The size increase is the tell. BYD is not refreshing a B-SUV. It is repositioning the Yuan Plus one segment up, which gives the smaller Dolphin and Seagull room to grow into the sub-4.5-meter slot.
The Flash Charging Question
Five-minute 10-to-70 charging sounds good in a press release. Whether it works in practice depends on charger network coverage. BYD's megawatt flash-charging network hit 5,000 stations in China earlier this month, with a target of 20,000 by year-end. Outside China, the number is essentially zero. Atto 3 buyers in London or Sao Paulo will charge the third-generation car on the same CCS2 infrastructure the current one uses, which caps practical DC charging at roughly 88 kW.
That gap will not hit the China launch numbers, because the Chinese buyer has access to the network.

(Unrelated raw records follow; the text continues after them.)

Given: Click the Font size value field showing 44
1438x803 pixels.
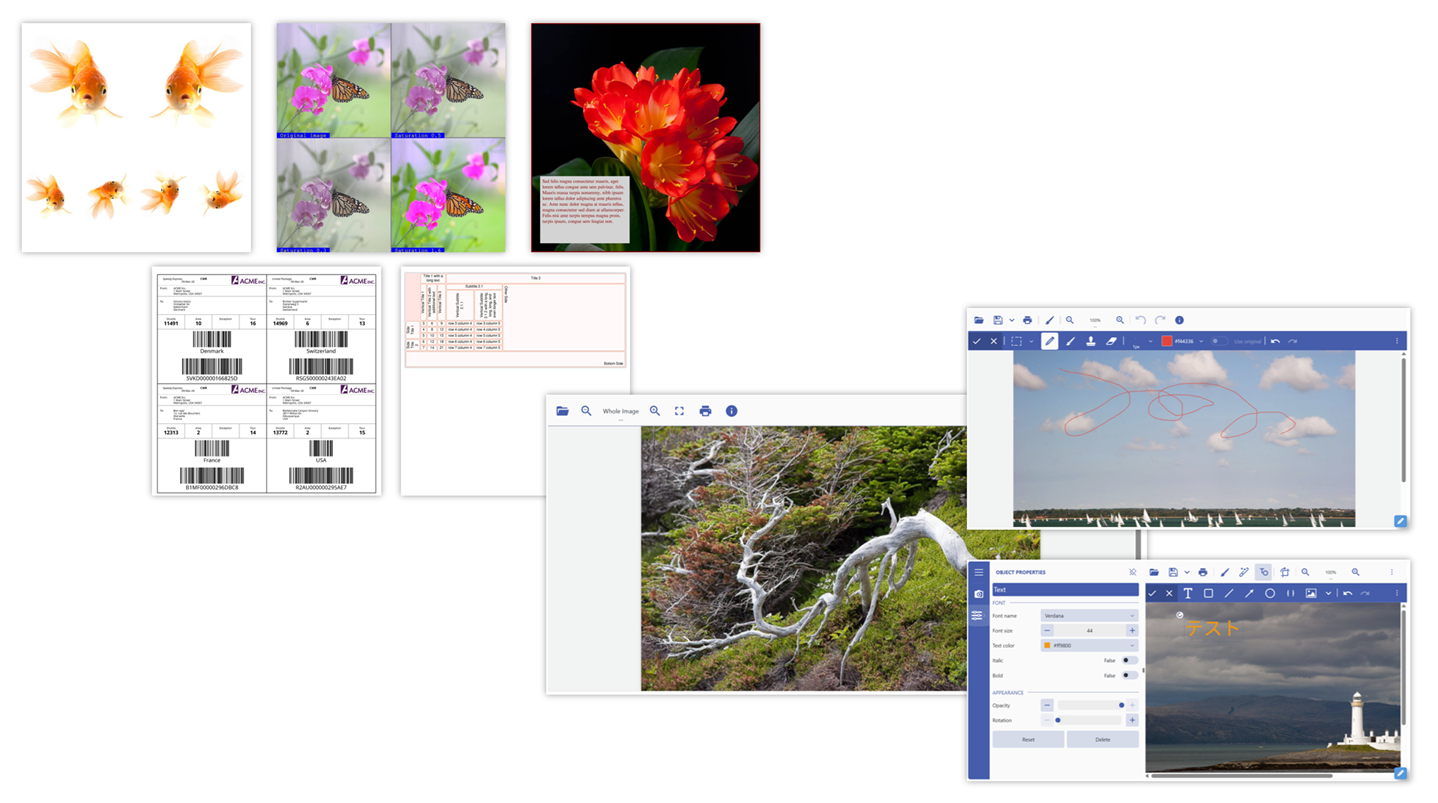Looking at the screenshot, I should (1090, 630).
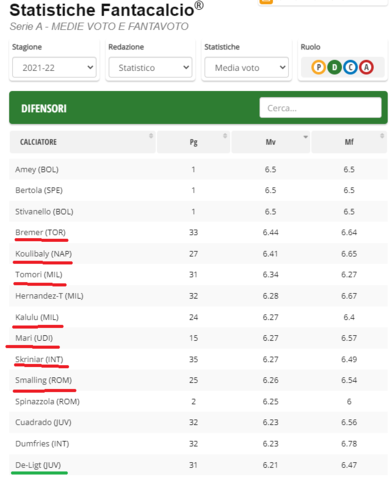This screenshot has width=392, height=480.
Task: Select the red A attacker role icon
Action: coord(366,68)
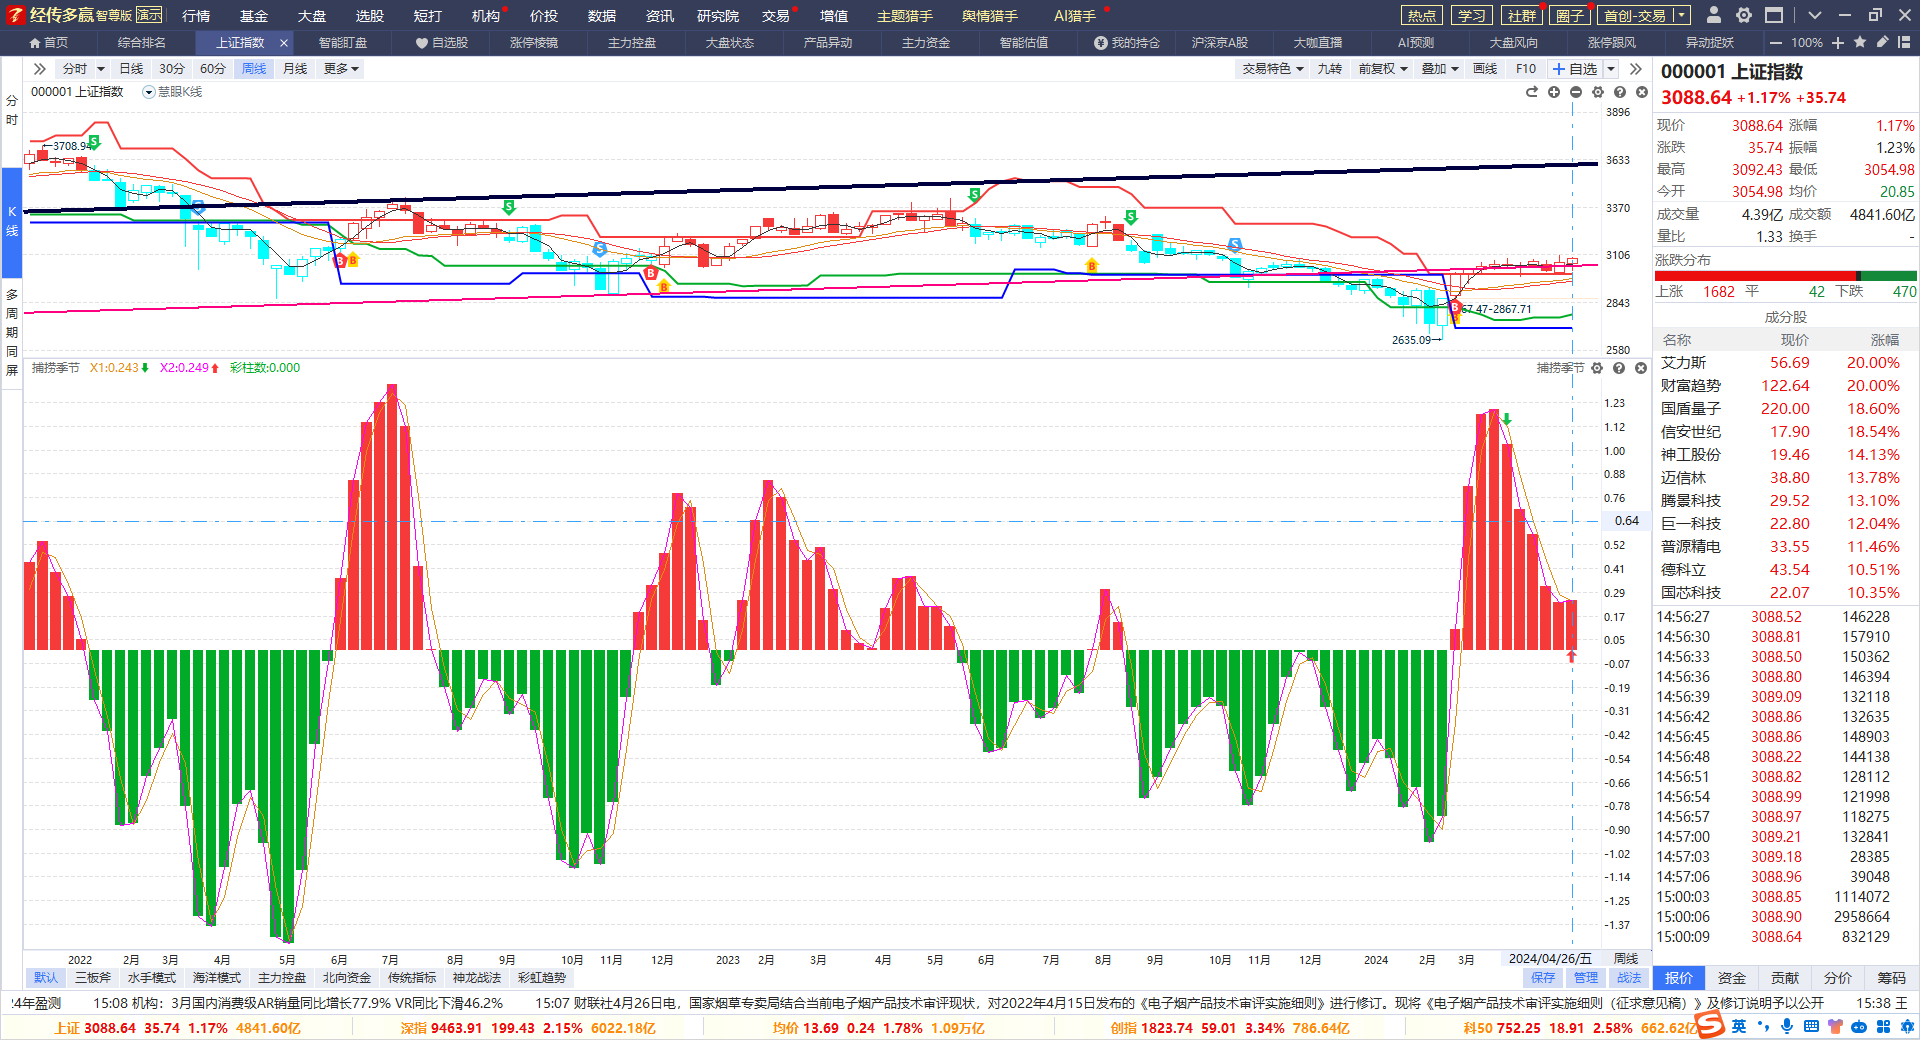Screen dimensions: 1920x1040
Task: Click the 保存 button
Action: pos(1543,978)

It will hit the export positioning. BYD will need to be careful about how the flash charging gets marketed outside the mainland, because "five minutes from 10 to 70 percent" on home-country infrastructure versus "30 to 40 minutes in 10 to 80 percent" on a UK Ionity charger is the kind of gap that generates refund-demanding reviews.
What Pricing Will Look Like
BYD has not announced prices. The second-generation Yuan Plus currently runs 115,800 to 145,800 yuan in China (roughly 17,000 to 21,400 USD). The UK Atto 3 Evo, using the mid-generation refresh hardware, sells at £38,990 (52,620 USD).
A third-generation car with the full flash-charging stack, a bigger body, and a 630 km CLTC option almost certainly commands a premium over the current Chinese pricing. The likely floor is 130,000 yuan. The ceiling depends on whether BYD wants the Yuan Plus to stay a volume entry in the lineup or move up-market to create room for the Dolphin Surf and the rumored Sea Lion 05.
The Beijing Auto Show debut is April 24. BYD typically announces Chinese pricing within four to six weeks of a show debut, which puts the new Yuan Plus in Chinese showrooms by early June. Export markets follow on a slower cadence: expect the Atto 3 Gen 3 in European dealers by Q4 2026 at the earliest.